• [What you will do]
(1) List every person named in the Flink mailing-list thread on sharing state between subtasks.
(2) Render this sentence from the Flink state-sharing thread in German: "This different nature of Flink is also why I think that readers need awareness of other readers to do the event-time alignment, and this is where shared state comes in."
(3) Extend the Flink mailing-list thread on sharing state between subtasks past its final line.

• [Provided passage]
------------

Re: Sharing state between subtasks

Jamie Grier-3
Here's a doc I started describing some changes we would like to make
starting with the Kinesis Source.. It describes a refactoring of that code
specifically and also hopefully a pattern and some reusable code we can use
in the other sources as well.  The end goal would be best-effort event-time
synchronization across all Flink sources but we are going to start with the
Kinesis Source first.

Please take a look and please provide thoughts and opinions about the best
state sharing mechanism to use -- that section is left blank and we're
especially looking for input there.

https://docs.google.com/document/d/13HxfsucoN7aUls1FX202KFAVZ4IMLXEZWyRfZNd6WFM/edit?usp=sharing

-Jamie


On Wed, Oct 10, 2018 at 11:57 PM Till Rohrmann <[hidden email]> wrote:

> But on the Kafka source level it should be perfectly fine to do what Elias
> proposed. This is of course is not the perfect solution but could bring us
> forward quite a bit. The changes required for this should also be minimal.
> This would become obsolete once we have something like shared state. But
> until then, I think it would worth a try.
>
> Cheers,
> Till
>
> On Thu, Oct 11, 2018 at 8:03 AM Aljoscha Krettek <[hidden email]>
> wrote:
>
> > The reason this selective reading doesn't work well in Flink in the
> moment
> > is because of checkpointing. For checkpointing, checkpoint barriers
> travel
> > within the streams. If we selectively read from inputs based on
> timestamps
> > this is akin to blocking an input if that input is very far ahead in
> event
> > time, which can happen when you have a very fast source and a slow source
> > (in event time), maybe because you're in a catchup phase. In those cases
> > it's better to simply not read the data at the sources, as Thomas said.
> > This is also because with Kafka Streams, each operator is basically its
> own
> > job: it's reading from Kafka and writing to Kafka and there is not a
> > complex graph of different operations with network shuffles in between,
> as
> > you have with Flink.
> >
> > This different nature of Flink is also why I think that readers need
> > awareness of other readers to do the event-time alignment, and this is
> > where shared state comes in.
> >
> > > On 10. Oct 2018, at 20:47, Elias Levy <[hidden email]>
> > wrote:
> > >
> > > On Wed, Oct 10, 2018 at 9:33 AM Fabian Hueske <[hidden email]>
> wrote:
> > >
> > >> I think the new source interface would be designed to be able to
> > leverage
> > >> shared state to achieve time alignment.
> > >> I don't think this would be possible without some kind of shared
> state.
> > >>
> > >> The problem of tasks that are far ahead in time cannot be solved with
> > >> back-pressure.

------------

• [Source material]
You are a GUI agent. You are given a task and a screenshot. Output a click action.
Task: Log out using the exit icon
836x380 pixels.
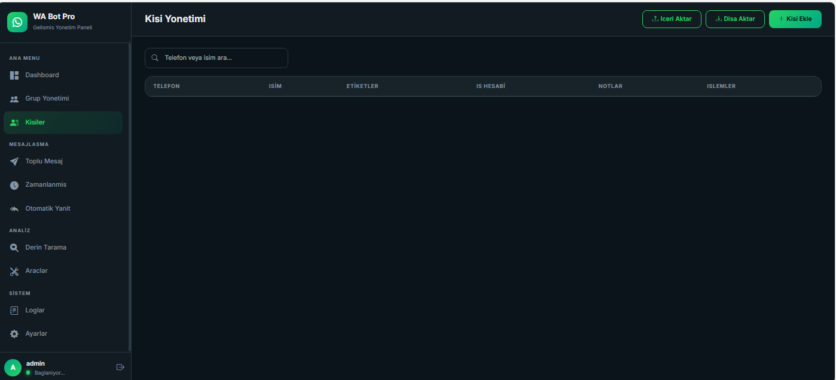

------------

• [Exercise responses]
(1)
Jamie Grier
Till Rohrmann
Aljoscha Krettek
Elias Levy
Fabian Hueske
Thomas

(2) Diese andere Natur von Flink ist auch der Grund, warum ich denke, dass Reader Kenntnis von anderen Readern haben müssen, um die Event-Time-Ausrichtung vorzunehmen, und genau hier kommt gemeinsamer Zustand ins Spiel.

(3)
> > >> That's because a task cannot choose from which source task it accepts
> > >> events and from which doesn't.
> > >> If it blocks an input, all downstream tasks that are connected to the
> > >> operator are affected. This can easily lead to deadlocks.
> > >> Therefore, all operators need to be able to handle events when they
> > arrive.
> > >> If they cannot process them yet because they are too far ahead in
> time,
> > >> they are put in state.
> > >>
> > >
> > > The idea I was suggesting is not for operators to block an input.
> > Rather,
> > > it is that they selectively choose from which input to process the next
> > > message from based on their timestamp, so long as there are buffered
> > > messages waiting to be processed.  That is a best-effort alignment
> > > strategy.  Seems to work relatively well in practice, at least within
> > Kafka
> > > Streams.
> > >
> > > E.g. at the moment StreamTwoInputProcessor uses a UnionInputGate for
> both
> > > its inputs.  Instead, it could keep them separate and selectively
> consume
> > > from the one that had a buffer available, and if both have buffers
> > > available, from the buffer with the messages with a lower timestamp.
> >
> >
>
Reply | Threaded
Open this post in threaded view
|

回复:Sharing state between subtasks

Zhijiang(wangzhijiang999)
Just noticed this discussion from @Till Rohrmann's weekly community update and I want to share some thoughts from our experiences.

We also encountered the source consuption skew issue before, and we are focused on improving this by two possible ways.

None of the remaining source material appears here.